╭─ Source information
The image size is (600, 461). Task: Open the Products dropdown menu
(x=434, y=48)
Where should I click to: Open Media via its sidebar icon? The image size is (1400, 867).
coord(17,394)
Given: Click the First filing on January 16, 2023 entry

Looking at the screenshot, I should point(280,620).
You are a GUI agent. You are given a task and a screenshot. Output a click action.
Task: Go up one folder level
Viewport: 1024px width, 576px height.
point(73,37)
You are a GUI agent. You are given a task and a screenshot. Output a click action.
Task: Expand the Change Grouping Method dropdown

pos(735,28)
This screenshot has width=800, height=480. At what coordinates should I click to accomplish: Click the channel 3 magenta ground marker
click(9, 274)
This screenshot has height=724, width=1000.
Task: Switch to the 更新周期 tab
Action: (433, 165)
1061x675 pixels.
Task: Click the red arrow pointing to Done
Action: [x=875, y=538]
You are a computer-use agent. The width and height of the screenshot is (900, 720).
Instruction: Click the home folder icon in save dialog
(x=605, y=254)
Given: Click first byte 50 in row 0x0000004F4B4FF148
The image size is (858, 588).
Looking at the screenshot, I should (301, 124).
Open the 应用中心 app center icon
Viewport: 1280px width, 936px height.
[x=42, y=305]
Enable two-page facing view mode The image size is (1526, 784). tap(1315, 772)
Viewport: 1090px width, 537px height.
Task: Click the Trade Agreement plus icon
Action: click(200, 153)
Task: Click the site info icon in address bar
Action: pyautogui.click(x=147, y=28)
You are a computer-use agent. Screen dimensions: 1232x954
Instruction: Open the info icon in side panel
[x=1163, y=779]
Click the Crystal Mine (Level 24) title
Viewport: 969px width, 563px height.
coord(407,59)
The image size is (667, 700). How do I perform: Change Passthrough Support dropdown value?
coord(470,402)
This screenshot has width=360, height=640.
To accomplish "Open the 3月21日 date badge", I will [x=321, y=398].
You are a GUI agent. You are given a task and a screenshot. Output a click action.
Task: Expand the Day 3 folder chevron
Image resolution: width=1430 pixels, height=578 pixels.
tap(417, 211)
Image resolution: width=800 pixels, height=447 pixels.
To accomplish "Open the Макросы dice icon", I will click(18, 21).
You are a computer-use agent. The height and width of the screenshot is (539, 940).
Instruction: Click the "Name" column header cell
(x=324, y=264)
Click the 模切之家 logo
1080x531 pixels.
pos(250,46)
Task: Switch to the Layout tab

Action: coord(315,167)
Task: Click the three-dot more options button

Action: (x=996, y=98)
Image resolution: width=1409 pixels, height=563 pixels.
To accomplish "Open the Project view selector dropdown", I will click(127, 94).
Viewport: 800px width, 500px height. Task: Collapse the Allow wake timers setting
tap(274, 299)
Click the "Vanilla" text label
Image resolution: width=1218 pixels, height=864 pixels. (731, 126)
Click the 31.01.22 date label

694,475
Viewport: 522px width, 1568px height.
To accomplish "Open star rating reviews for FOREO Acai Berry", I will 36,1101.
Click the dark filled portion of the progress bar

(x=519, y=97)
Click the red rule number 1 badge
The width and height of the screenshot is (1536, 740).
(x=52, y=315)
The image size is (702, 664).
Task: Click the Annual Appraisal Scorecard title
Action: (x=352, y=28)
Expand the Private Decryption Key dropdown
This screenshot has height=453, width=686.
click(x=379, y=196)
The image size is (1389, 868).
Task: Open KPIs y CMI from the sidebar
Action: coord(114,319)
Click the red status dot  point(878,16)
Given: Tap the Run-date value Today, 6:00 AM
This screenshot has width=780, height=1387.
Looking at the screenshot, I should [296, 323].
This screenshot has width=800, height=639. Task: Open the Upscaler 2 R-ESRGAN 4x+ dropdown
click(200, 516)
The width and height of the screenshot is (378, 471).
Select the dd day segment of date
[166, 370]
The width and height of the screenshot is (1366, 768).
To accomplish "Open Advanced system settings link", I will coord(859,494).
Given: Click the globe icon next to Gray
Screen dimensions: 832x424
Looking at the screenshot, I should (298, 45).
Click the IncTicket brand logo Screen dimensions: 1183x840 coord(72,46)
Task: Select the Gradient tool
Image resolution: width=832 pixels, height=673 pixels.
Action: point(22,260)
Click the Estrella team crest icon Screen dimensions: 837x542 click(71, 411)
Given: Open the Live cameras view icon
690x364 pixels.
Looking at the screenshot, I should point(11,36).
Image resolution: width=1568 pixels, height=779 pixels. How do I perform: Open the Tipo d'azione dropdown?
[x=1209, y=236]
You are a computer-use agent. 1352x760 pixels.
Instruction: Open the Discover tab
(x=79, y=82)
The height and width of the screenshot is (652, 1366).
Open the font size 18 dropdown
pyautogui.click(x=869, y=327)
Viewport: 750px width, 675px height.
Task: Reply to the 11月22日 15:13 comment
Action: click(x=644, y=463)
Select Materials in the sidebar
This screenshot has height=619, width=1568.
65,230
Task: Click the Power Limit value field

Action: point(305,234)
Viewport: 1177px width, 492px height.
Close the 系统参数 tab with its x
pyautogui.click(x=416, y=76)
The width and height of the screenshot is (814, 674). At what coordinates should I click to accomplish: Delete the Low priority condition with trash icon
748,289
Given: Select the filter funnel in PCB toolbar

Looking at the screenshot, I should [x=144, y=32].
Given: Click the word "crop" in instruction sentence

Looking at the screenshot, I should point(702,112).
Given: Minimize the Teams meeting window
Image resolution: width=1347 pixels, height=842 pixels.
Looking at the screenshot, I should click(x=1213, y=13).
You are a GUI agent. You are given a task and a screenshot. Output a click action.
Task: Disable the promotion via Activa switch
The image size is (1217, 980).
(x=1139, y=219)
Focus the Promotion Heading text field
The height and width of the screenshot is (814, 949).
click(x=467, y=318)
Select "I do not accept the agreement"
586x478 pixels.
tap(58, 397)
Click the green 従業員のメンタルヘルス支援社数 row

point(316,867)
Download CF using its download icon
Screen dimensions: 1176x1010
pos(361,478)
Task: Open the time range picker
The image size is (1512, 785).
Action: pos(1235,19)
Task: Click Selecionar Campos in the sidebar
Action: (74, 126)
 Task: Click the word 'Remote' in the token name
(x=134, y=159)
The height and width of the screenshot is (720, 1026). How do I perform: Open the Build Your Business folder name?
╰─
**What you have to do:**
Retype every entry above, word for word.

**Response below:**
The image size is (600, 461). Task: Open the Products dropdown menu
(x=434, y=48)
Where should I click to: Open Media via its sidebar icon? The image size is (1400, 867).
coord(17,394)
Given: Click the First filing on January 16, 2023 entry

Looking at the screenshot, I should point(280,620).
You are a GUI agent. You are given a task and a screenshot. Output a click action.
Task: Go up one folder level
Viewport: 1024px width, 576px height.
point(73,37)
You are a GUI agent. You are given a task and a screenshot. Output a click action.
Task: Expand the Change Grouping Method dropdown

pos(735,28)
This screenshot has width=800, height=480. At what coordinates should I click to accomplish: Click the channel 3 magenta ground marker
click(9, 274)
This screenshot has height=724, width=1000.
Task: Switch to the 更新周期 tab
Action: (433, 165)
1061x675 pixels.
Task: Click the red arrow pointing to Done
Action: [x=875, y=538]
You are a computer-use agent. The width and height of the screenshot is (900, 720).
Instruction: Click the home folder icon in save dialog
(x=605, y=254)
Given: Click first byte 50 in row 0x0000004F4B4FF148
The image size is (858, 588).
Looking at the screenshot, I should (301, 124).
Open the 应用中心 app center icon
Viewport: 1280px width, 936px height.
[x=42, y=305]
Enable two-page facing view mode The image size is (1526, 784). tap(1315, 772)
Viewport: 1090px width, 537px height.
Task: Click the Trade Agreement plus icon
Action: click(200, 153)
Task: Click the site info icon in address bar
Action: pyautogui.click(x=147, y=28)
You are a computer-use agent. Screen dimensions: 1232x954
Instruction: Open the info icon in side panel
[x=1163, y=779]
Click the Crystal Mine (Level 24) title
Viewport: 969px width, 563px height.
coord(407,59)
The image size is (667, 700). How do I perform: Change Passthrough Support dropdown value?
coord(470,402)
This screenshot has width=360, height=640.
To accomplish "Open the 3月21日 date badge", I will [x=321, y=398].
You are a GUI agent. You are given a task and a screenshot. Output a click action.
Task: Expand the Day 3 folder chevron
Image resolution: width=1430 pixels, height=578 pixels.
tap(417, 211)
Image resolution: width=800 pixels, height=447 pixels.
To accomplish "Open the Макросы dice icon", I will click(18, 21).
You are a computer-use agent. The height and width of the screenshot is (539, 940).
Instruction: Click the "Name" column header cell
(x=324, y=264)
Click the 模切之家 logo
1080x531 pixels.
pos(250,46)
Task: Switch to the Layout tab

Action: coord(315,167)
Task: Click the three-dot more options button

Action: (x=996, y=98)
Image resolution: width=1409 pixels, height=563 pixels.
To accomplish "Open the Project view selector dropdown", I will click(127, 94).
Viewport: 800px width, 500px height. Task: Collapse the Allow wake timers setting
tap(274, 299)
Click the "Vanilla" text label
Image resolution: width=1218 pixels, height=864 pixels. (731, 126)
Click the 31.01.22 date label

694,475
Viewport: 522px width, 1568px height.
To accomplish "Open star rating reviews for FOREO Acai Berry", I will 36,1101.
Click the dark filled portion of the progress bar

(x=519, y=97)
Click the red rule number 1 badge
The width and height of the screenshot is (1536, 740).
(x=52, y=315)
The image size is (702, 664).
Task: Click the Annual Appraisal Scorecard title
Action: (x=352, y=28)
Expand the Private Decryption Key dropdown
This screenshot has height=453, width=686.
click(x=379, y=196)
The image size is (1389, 868).
Task: Open KPIs y CMI from the sidebar
Action: coord(114,319)
Click the red status dot  point(878,16)
Given: Tap the Run-date value Today, 6:00 AM
This screenshot has width=780, height=1387.
Looking at the screenshot, I should [296, 323].
This screenshot has width=800, height=639. Task: Open the Upscaler 2 R-ESRGAN 4x+ dropdown
click(200, 516)
The width and height of the screenshot is (378, 471).
Select the dd day segment of date
[166, 370]
The width and height of the screenshot is (1366, 768).
To accomplish "Open Advanced system settings link", I will coord(859,494).
Given: Click the globe icon next to Gray
Screen dimensions: 832x424
Looking at the screenshot, I should (298, 45).
Click the IncTicket brand logo Screen dimensions: 1183x840 coord(72,46)
Task: Select the Gradient tool
Image resolution: width=832 pixels, height=673 pixels.
Action: point(22,260)
Click the Estrella team crest icon Screen dimensions: 837x542 click(71, 411)
Given: Open the Live cameras view icon
690x364 pixels.
Looking at the screenshot, I should point(11,36).
Image resolution: width=1568 pixels, height=779 pixels. How do I perform: Open the Tipo d'azione dropdown?
[x=1209, y=236]
You are a computer-use agent. 1352x760 pixels.
Instruction: Open the Discover tab
(x=79, y=82)
The height and width of the screenshot is (652, 1366).
Open the font size 18 dropdown
pyautogui.click(x=869, y=327)
Viewport: 750px width, 675px height.
Task: Reply to the 11月22日 15:13 comment
Action: click(x=644, y=463)
Select Materials in the sidebar
This screenshot has height=619, width=1568.
65,230
Task: Click the Power Limit value field

Action: point(305,234)
Viewport: 1177px width, 492px height.
Close the 系统参数 tab with its x
pyautogui.click(x=416, y=76)
The width and height of the screenshot is (814, 674). At what coordinates should I click to accomplish: Delete the Low priority condition with trash icon
748,289
Given: Select the filter funnel in PCB toolbar

Looking at the screenshot, I should [x=144, y=32].
Given: Click the word "crop" in instruction sentence

Looking at the screenshot, I should point(702,112).
Given: Minimize the Teams meeting window
Image resolution: width=1347 pixels, height=842 pixels.
Looking at the screenshot, I should click(x=1213, y=13).
You are a GUI agent. You are given a task and a screenshot. Output a click action.
Task: Disable the promotion via Activa switch
The image size is (1217, 980).
(x=1139, y=219)
Focus the Promotion Heading text field
The height and width of the screenshot is (814, 949).
click(x=467, y=318)
Select "I do not accept the agreement"
586x478 pixels.
tap(58, 397)
Click the green 従業員のメンタルヘルス支援社数 row

point(316,867)
Download CF using its download icon
Screen dimensions: 1176x1010
pos(361,478)
Task: Open the time range picker
The image size is (1512, 785).
Action: pos(1235,19)
Task: Click Selecionar Campos in the sidebar
Action: (74, 126)
 Task: Click the word 'Remote' in the token name
(x=134, y=159)
The height and width of the screenshot is (720, 1026). How do I perform: Open the Build Your Business folder name?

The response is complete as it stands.